Os impactos da guerra no Irã podem empurrar mais de 30 milhões de pessoas de volta à pobreza. O alerta foi feito por Alexander De Croo, chefe de Desenvolvimento da Organização das Nações Unidas (ONU), nesta quinta-feira (23).
As interrupções no fornecimento de combustível e fertilizantes são as principais causas dessa regressão, segundo De Croo. Ele é também o administrador do Programa das Nações Unidas para o Desenvolvimento (Pnud).
Impactos diretos e projeções futuras
A escassez de fertilizantes já está afetando a produtividade agrícola global. Grande parte desses insumos é produzida no Oriente Médio, e um terço dos suprimentos passa pelo Estreito de Ormuz, onde Irã e Estados Unidos disputam o controle.

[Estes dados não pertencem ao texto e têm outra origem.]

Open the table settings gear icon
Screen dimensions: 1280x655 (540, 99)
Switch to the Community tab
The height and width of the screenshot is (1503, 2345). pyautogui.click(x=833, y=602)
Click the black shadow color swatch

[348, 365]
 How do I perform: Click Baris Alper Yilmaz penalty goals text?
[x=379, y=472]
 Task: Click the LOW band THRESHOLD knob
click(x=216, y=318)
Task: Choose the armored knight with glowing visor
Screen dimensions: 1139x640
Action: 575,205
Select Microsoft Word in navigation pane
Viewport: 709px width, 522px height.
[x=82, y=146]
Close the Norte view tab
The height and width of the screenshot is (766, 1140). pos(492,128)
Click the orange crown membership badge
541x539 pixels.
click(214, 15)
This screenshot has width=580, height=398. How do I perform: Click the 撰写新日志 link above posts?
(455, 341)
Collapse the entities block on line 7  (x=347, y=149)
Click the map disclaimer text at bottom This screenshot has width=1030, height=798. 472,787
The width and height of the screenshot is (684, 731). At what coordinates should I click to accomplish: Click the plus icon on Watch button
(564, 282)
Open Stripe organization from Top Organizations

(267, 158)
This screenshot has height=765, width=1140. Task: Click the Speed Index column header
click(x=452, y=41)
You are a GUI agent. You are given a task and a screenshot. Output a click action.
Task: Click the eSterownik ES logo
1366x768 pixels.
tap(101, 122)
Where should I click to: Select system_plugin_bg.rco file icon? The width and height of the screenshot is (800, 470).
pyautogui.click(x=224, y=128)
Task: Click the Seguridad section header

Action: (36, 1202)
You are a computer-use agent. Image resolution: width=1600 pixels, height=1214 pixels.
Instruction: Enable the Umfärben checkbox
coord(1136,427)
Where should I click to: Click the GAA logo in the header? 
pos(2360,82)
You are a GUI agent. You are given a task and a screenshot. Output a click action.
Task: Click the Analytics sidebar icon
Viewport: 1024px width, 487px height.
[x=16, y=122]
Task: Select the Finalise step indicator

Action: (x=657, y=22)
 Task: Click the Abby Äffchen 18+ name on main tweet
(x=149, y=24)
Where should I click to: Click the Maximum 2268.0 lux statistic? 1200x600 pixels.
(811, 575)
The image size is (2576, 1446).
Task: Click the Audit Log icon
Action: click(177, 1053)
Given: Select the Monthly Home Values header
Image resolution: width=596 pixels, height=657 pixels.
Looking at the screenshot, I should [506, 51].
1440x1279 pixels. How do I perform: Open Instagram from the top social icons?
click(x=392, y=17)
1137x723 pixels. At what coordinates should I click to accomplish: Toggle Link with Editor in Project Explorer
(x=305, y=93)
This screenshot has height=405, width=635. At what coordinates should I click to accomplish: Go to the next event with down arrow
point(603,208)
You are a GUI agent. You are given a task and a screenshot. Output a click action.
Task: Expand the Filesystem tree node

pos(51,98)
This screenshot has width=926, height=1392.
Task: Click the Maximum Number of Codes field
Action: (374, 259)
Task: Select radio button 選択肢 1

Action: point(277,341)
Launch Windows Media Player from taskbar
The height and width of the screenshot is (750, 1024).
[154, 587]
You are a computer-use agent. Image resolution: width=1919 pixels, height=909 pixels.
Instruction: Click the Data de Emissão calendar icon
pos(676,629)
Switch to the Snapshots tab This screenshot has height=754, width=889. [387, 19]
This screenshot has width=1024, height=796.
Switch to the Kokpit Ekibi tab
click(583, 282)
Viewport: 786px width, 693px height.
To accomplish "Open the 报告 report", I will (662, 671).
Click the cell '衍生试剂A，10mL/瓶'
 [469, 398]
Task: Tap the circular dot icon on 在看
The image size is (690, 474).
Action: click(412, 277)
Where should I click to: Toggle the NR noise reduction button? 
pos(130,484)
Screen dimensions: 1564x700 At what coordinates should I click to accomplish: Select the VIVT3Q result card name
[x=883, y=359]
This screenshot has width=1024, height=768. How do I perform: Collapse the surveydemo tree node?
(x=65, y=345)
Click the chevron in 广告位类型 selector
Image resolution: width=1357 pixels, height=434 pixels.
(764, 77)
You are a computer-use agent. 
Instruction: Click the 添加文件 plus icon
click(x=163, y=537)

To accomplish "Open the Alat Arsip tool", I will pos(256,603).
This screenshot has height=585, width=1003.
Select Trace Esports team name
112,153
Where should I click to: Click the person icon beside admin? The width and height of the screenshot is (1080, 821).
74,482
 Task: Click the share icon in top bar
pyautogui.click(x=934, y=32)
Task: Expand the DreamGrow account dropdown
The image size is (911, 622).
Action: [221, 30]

Alexander De Croo, ex-primeiro-ministro belga, destacou que a produção agrícola será severamente impactada ainda este ano. “A insegurança alimentar atingirá seu nível máximo em alguns meses, e não há muito que se possa fazer a respeito”, afirmou.
Outras consequências da crise incluem a escassez de energia e a queda nas remessas globais. “Mesmo que a guerra parasse amanhã, esses efeitos já estão presentes e empurrarão mais de 30 milhões de pessoas de volta à pobreza”, completou.
Alertas econômicos e crise humanitária
Neste mês, instituições como o Banco Mundial, o Fundo Monetário Internacional (FMI) e o Programa Mundial de Alimentos da ONU emitiram um alerta. Eles preveem que a guerra elevará os preços dos alimentos, sobrecarregando ainda mais as populações vulneráveis.
Os efeitos indiretos da crise já resultaram na eliminação de 0,5% a 0,8% do PIB (Produto Interno Bruto) global. “Coisas que levam décadas para serem acumuladas, são necessárias oito semanas de guerra para destruí-las”, declarou De Croo.
A crise também agrava os esforços humanitários, com a diminuição do financiamento e o aumento das necessidades. Regiões como Sudão, Gaza e Ucrânia já enfrentam emergências graves e serão ainda mais afetadas.
“Teremos que dizer a certas pessoas: sinto muito, mas não podemos ajudá-los”, lamentou o chefe da ONU Desenvolvimento. “As pessoas que estariam sobrevivendo com ajuda não terão isso e serão empurradas para uma vulnerabilidade ainda maior.”